# Prompt:
Copy out each line of the records below that contains the string "connect".

# Supplied data:
——————

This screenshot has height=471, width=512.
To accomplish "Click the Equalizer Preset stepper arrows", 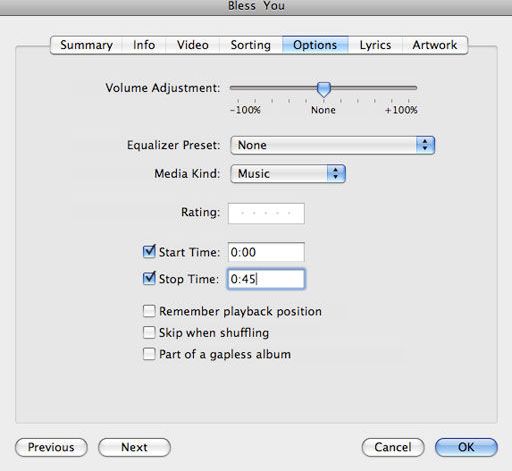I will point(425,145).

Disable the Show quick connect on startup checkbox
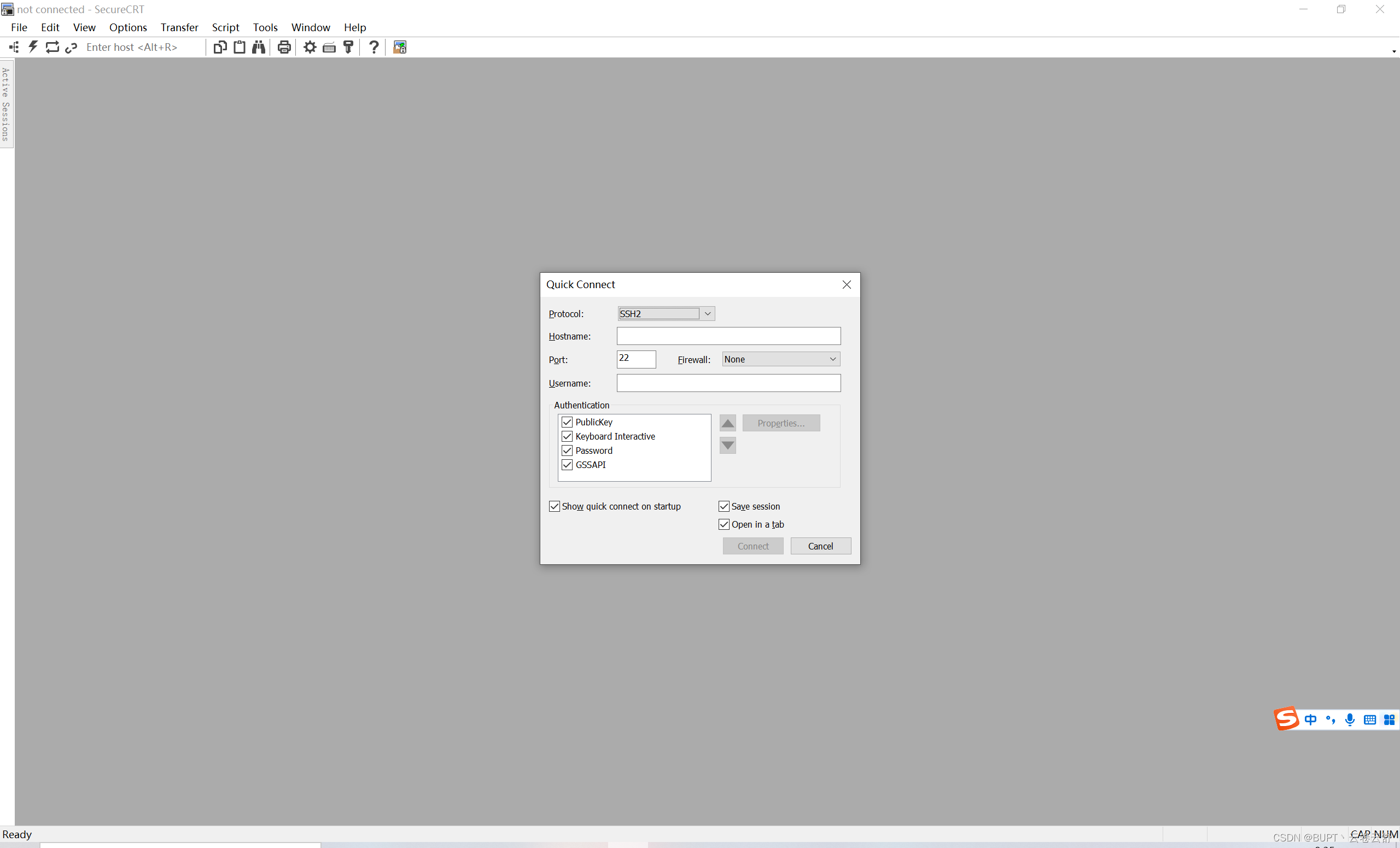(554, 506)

——————

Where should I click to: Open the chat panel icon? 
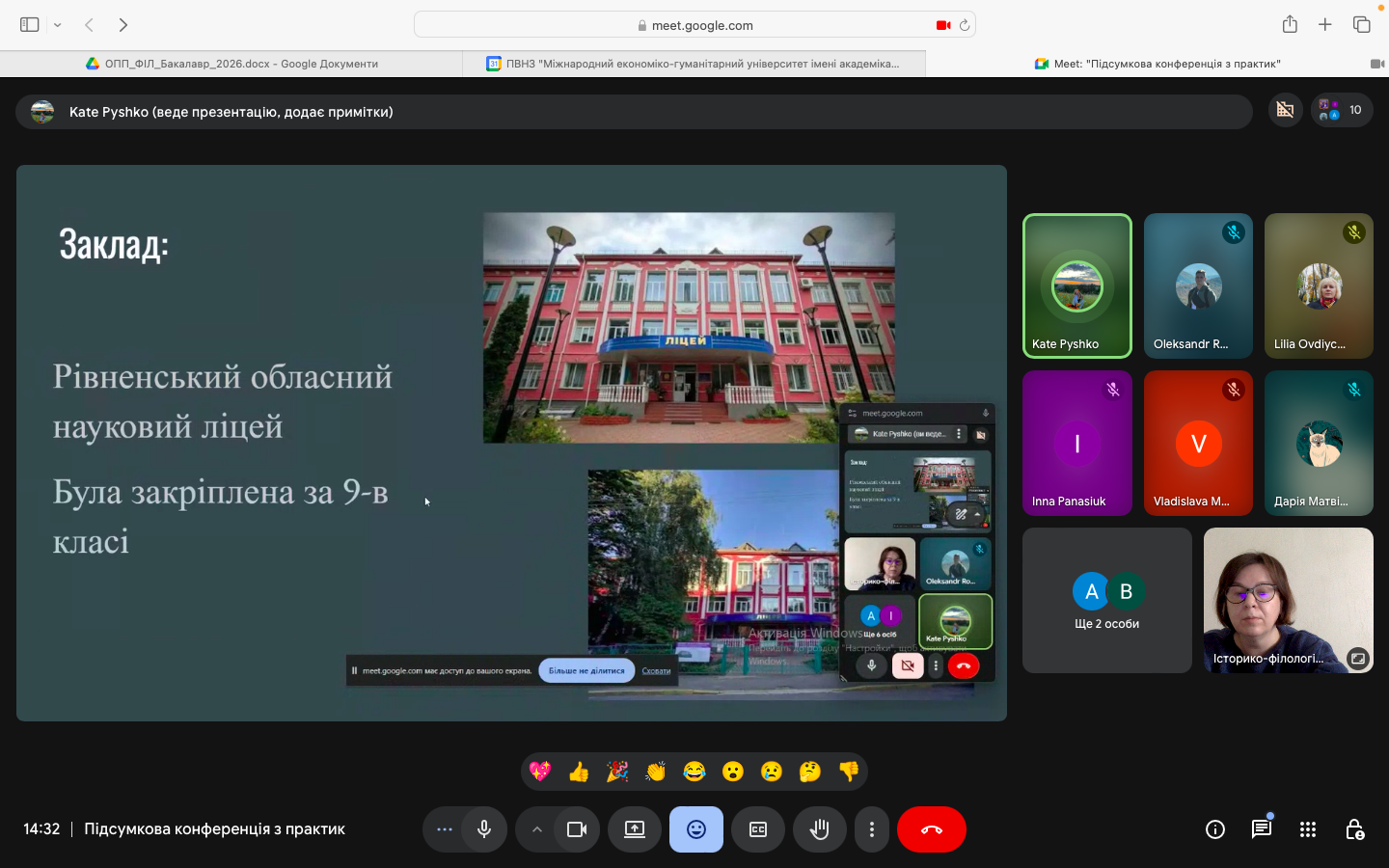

——————

# Exercise result:
Disable the Show quick connect on startup checkbox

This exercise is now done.